Pharmaceutical birth control combination

Ethinylestradiol/etonogestrel, sold under the brand name Nuvaring among others, is a hormonal vaginal ring used for birth control and to improve menstrual symptoms. It contains ethinylestradiol, an estrogen, and etonogestrel, a progestin. It is used by insertion into the vagina. Pregnancy occurs in about 0.3% of women with perfect use and 9% of women with typical use.

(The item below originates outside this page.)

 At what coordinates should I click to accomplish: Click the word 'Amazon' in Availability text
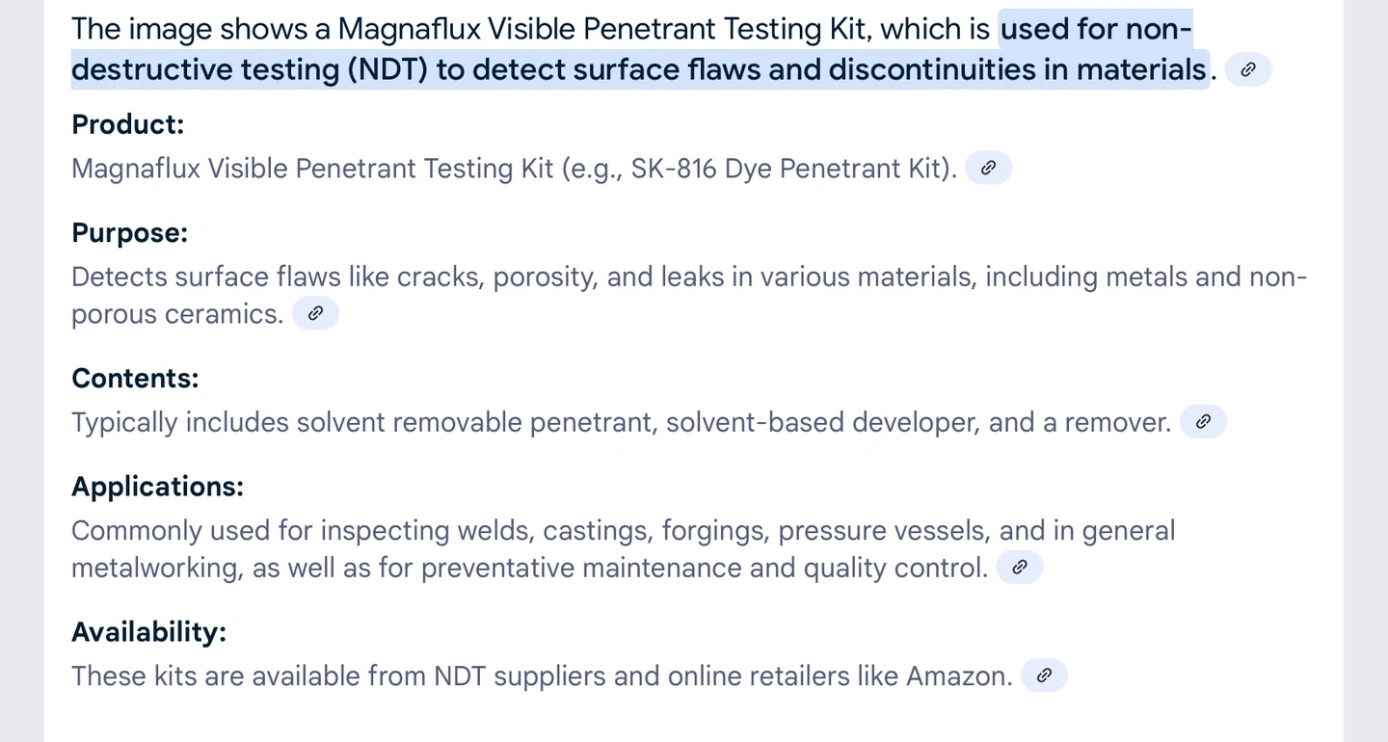pyautogui.click(x=959, y=676)
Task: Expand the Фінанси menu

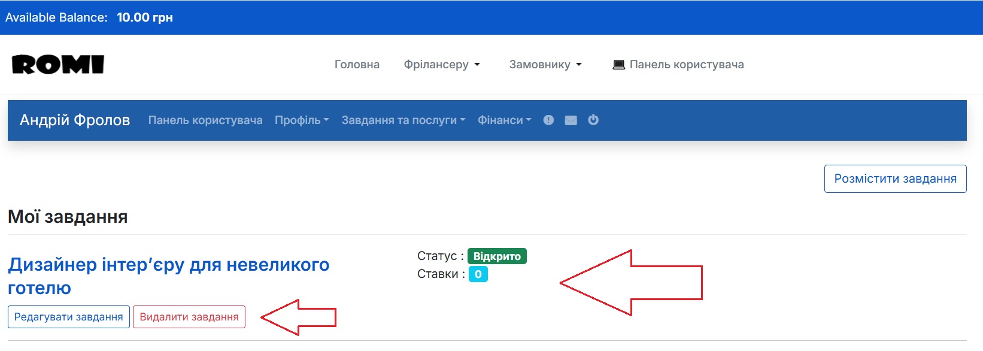Action: click(x=504, y=120)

Common side effects include irregular vaginal bleeding, nausea, sore breasts, vaginitis, mood changes, and headache. Rare but serious side effects may include blood clots, toxic shock syndrome, anaphylaxis, gallstones, and liver problems. Use is not recommended in those who both smoke and are over the age of 35. While use in pregnancy is not recommended, such use has not been found to be harmful to the baby. Use during breastfeeding is typically not recommended as it may decrease the milk supply. It mainly works by decreasing gonadotropins thereby stopping ovulation.

The combination was approved for medical use in the United States in 2001. It is available as a generic medication in the United Kingdom. In 2023, it was the 170th most commonly prescribed medication in the United States, with more than 2 million prescriptions.

== Medical use ==
The ring is placed into the vagina for a three-week period, then removal of the ring for one week, during which the user will experience a menstrual period. The break week is comparable to the placebo week for combined oral birth control pills ("the Pill"), and the birth control effect is maintained during this period. Extended use regimens (seven-week, quarterly, or annual) involving back-to-back use of 2, 4, or 17 rings have been studied in clinical trials, but are not currently approved.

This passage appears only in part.